Warfare in those days was up close and personal. I suspect that he had seen a good bit by 26.
He looks like Andrew Johnson in that picture.
The receding hairline might have something to do with the effect.
It's the hair, and the epaullettes. I was going to say he looks a bit like Jake Gyllenhaal crica Donnie Darko.
That looks old? I think he looks surprisingly baby-faced.
Yeah, he looks mid-20s to me, just with a receding hairline.
10 -- my understanding is that US Grant fucked the shit out of bears.
Yeah, I think he just looks serious. You get military guys with the same expression today, only they're more like 19-20, so they don't look adult so much as like children trying to be grownup.
It's also the troubled brow, isn't it?
I knew a guy in HS who looked about 30 at 15, mostly because he had a boxy jaw and wiry hair. It was impressive.
But isn't it also the case that people just tended to put on serious looks in pictures back then? It seems like you don't often see pictures of people doing anything close to smiling, even long after the processes that required long exposure times had been replaced.
..........
WHAT YOU NEED TO DO
Write out word for word the part of the comment thread above that runs from "I knew a guy" up to and including "had been replaced.".

RECORDS SUPPLIED
..........
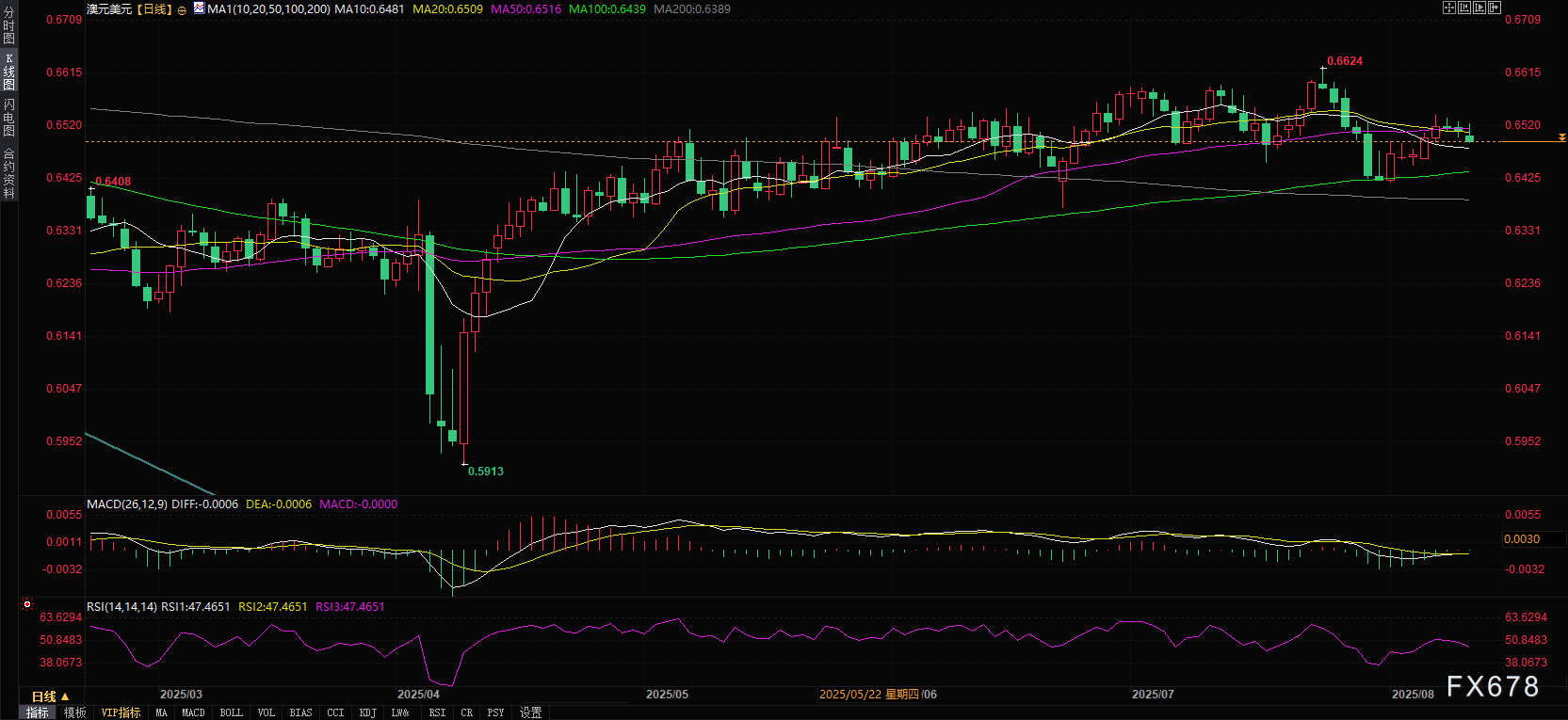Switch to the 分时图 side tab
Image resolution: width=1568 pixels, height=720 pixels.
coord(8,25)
..........
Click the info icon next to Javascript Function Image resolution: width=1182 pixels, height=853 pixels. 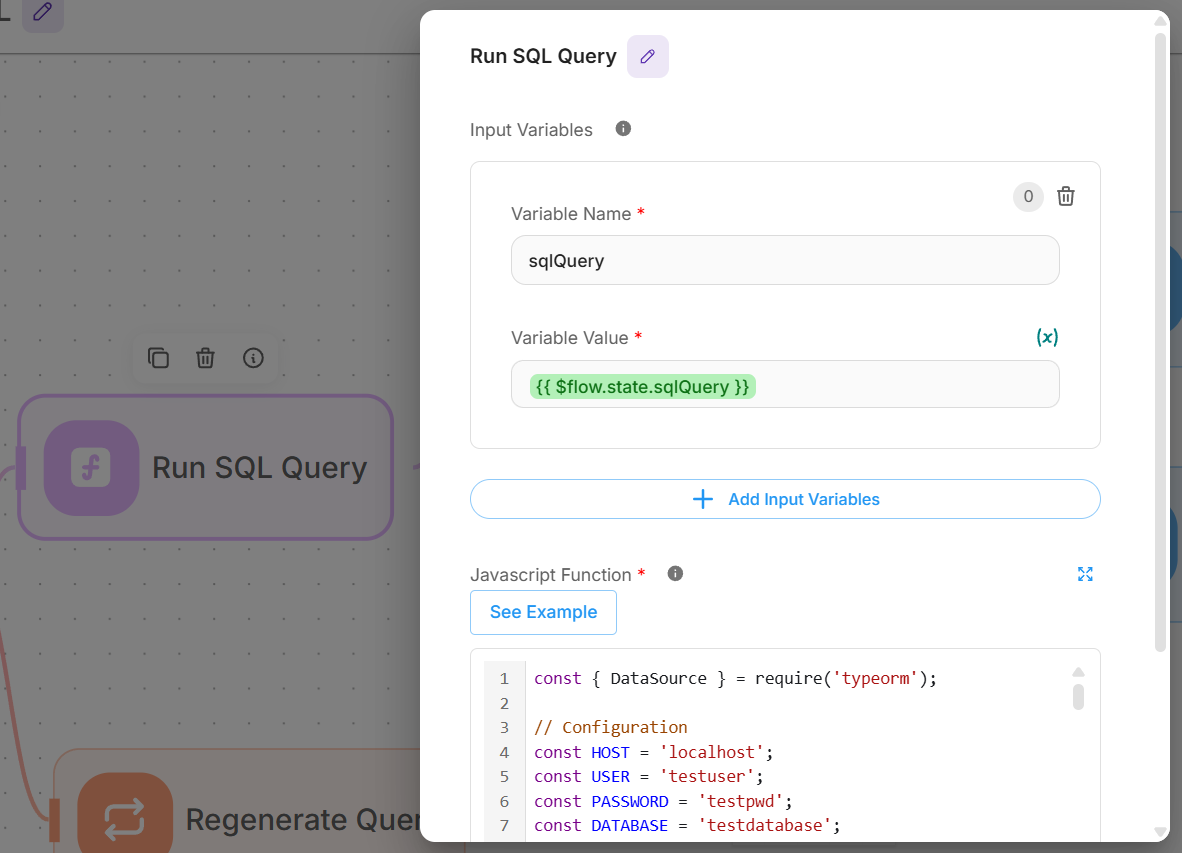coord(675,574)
..........
ANSWER TO THIS EXERCISE
I knew a guy in HS who looked about 30 at 15, mostly because he had a boxy jaw and wiry hair. It was impressive.
But isn't it also the case that people just tended to put on serious looks in pictures back then? It seems like you don't often see pictures of people doing anything close to smiling, even long after the processes that required long exposure times had been replaced.